Atomic Energy Regulatory Board (AERB) has granted licence for two indigenously developed 700 MW PHWR (Units 3 and 4) at the Kakrapar Atomic Power Station in Gujarat.

About PHWR

  • First stage of India’s Three-Stage Nuclear Programme is based on PHWR. 
  • Fuel & by-product: It uses natural uranium (which is 99.28 percent uranium-238 by concentration) to generate electricity while producing plutonium-239 as a by-product.
    • Plutonium-239 will be used create a Uranium-Plutonium Mixed Oxide (MOX) fuel which would subsequently be used as fuel for a Fast Breeder Reactor (FBR).
    • FBR will be used in 2nd stage of Nuclear Programme. 
  • Coolant & Moderator: In it, Heavy water (D₂O) or deuterium is used as both its coolant and neutron moderator
  • Advantages: It uses thin walled pressure tubes instead of large pressure vessels used in pressure vessel type reactors. This ensures that accidental rupture will have a much less severity. 

History of PHWR Development

  • The programme began in the late 1960s with Rajasthan Atomic Power Station (RAPS-1; 220 MWe) under Indo-Canadian cooperation.

Set of tasks »
**A)** In the extract provided, what does a PHWR use as both its coolant and its neutron moderator?
**B)** List every label that opens a bullet point and is followed by a colon in the extract provided.

Given entries »

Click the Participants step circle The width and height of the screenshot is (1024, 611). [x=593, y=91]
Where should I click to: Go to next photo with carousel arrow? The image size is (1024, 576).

...

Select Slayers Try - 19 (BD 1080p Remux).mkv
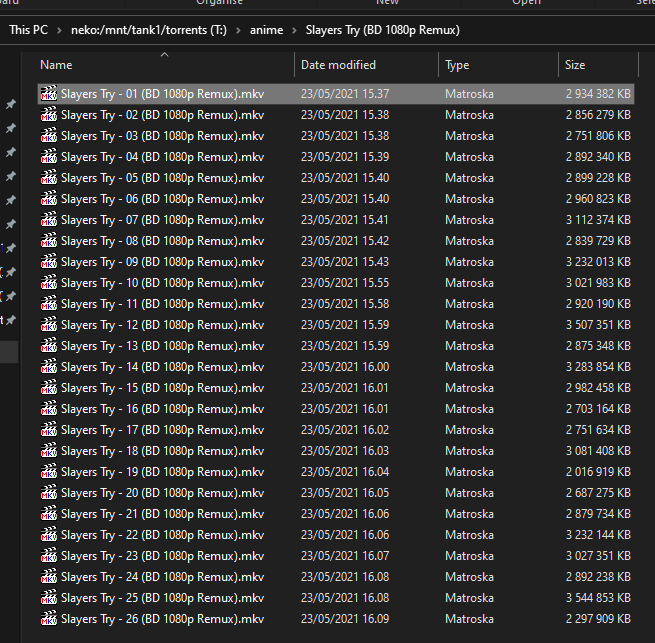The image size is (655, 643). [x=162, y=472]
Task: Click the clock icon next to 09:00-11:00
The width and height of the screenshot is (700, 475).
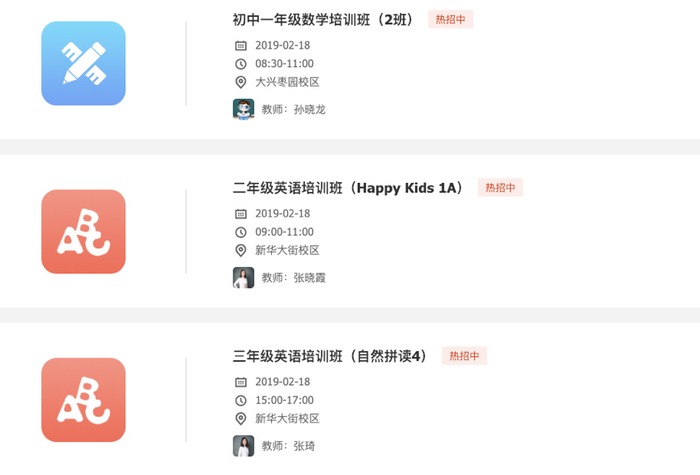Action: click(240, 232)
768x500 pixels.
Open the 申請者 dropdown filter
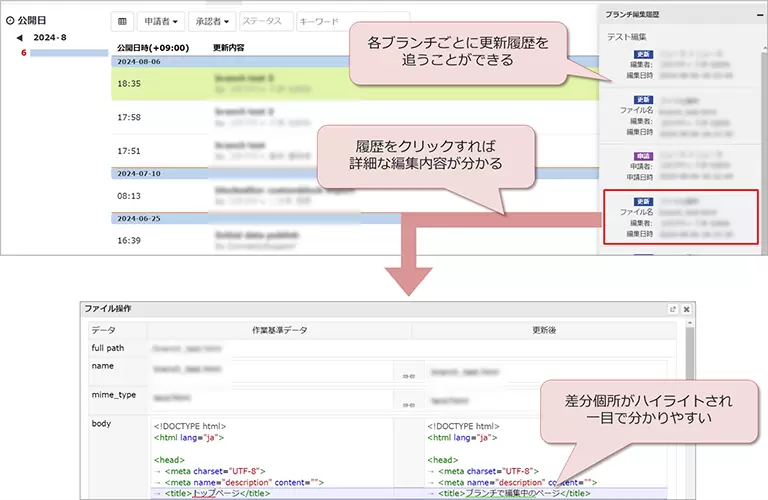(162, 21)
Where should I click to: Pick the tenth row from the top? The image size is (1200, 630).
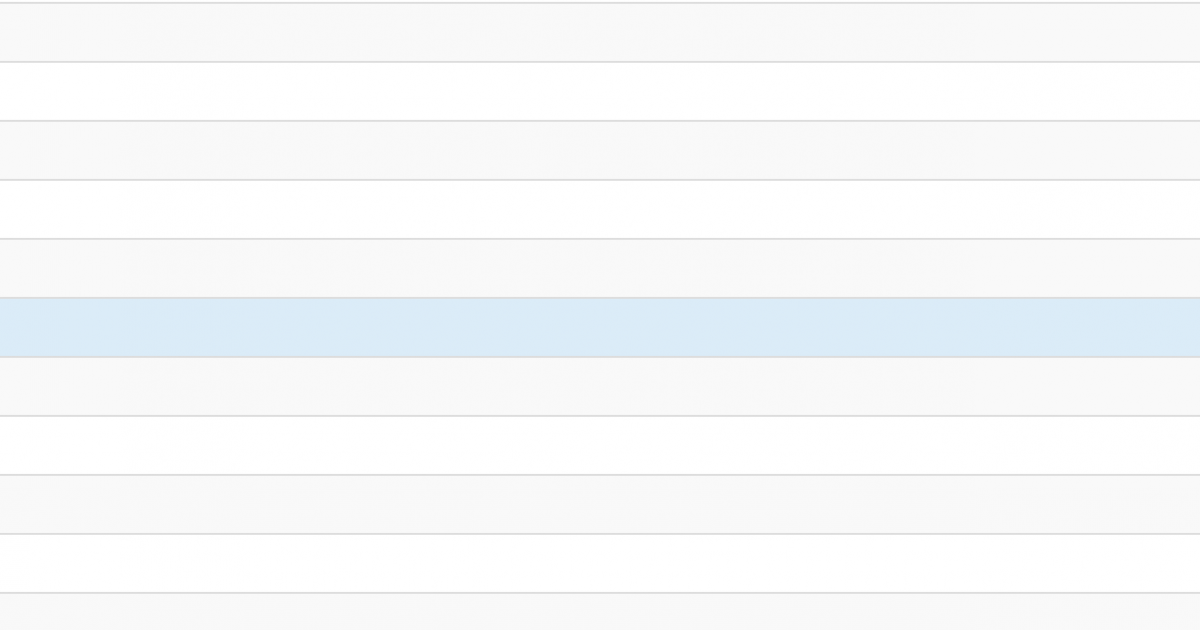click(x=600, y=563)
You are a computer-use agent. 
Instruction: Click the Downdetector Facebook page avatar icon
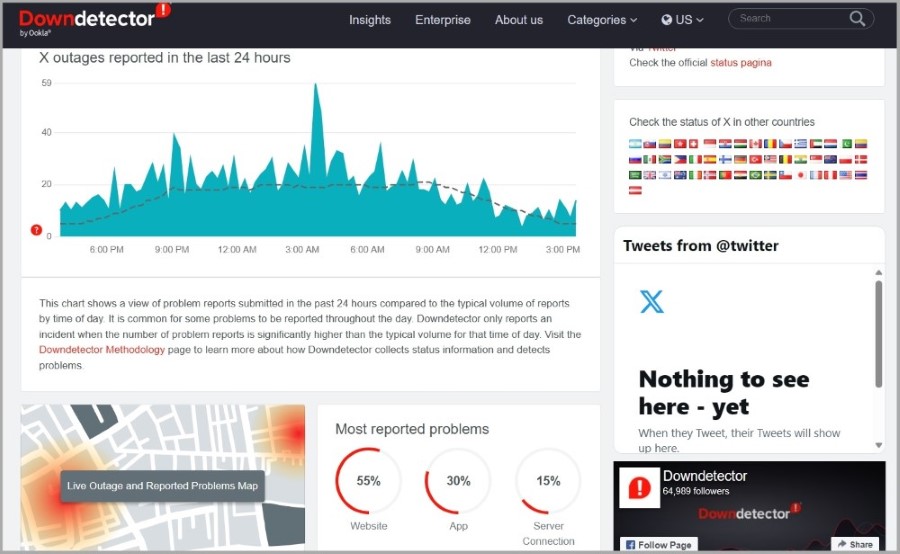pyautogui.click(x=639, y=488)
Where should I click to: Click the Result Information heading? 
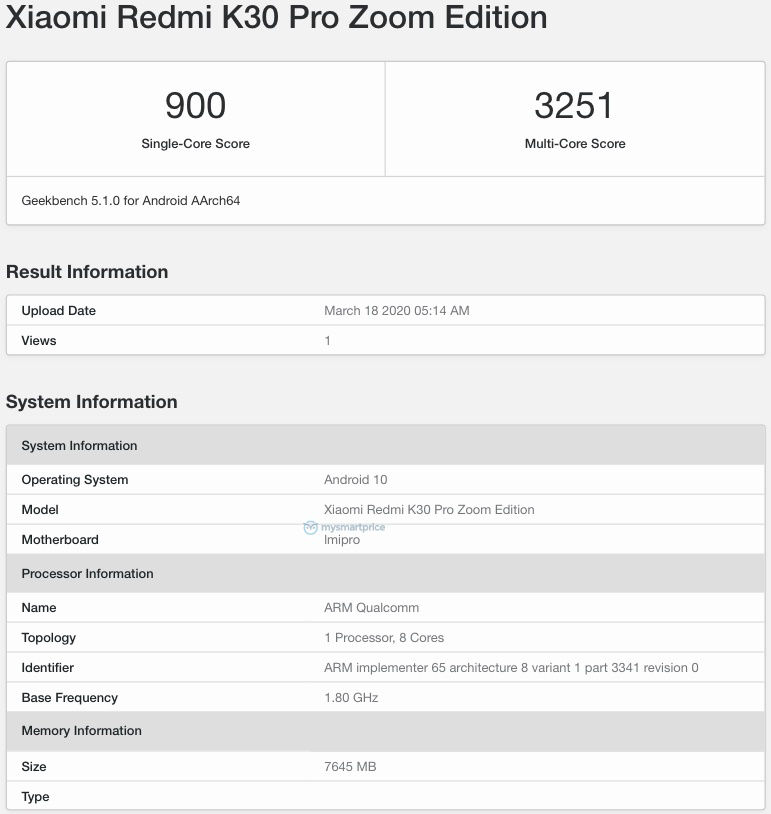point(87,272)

Solution set »
**A)** Heavy water (D₂O), or deuterium.

**B)**
- Fuel & by-product
- Coolant & Moderator
- Advantages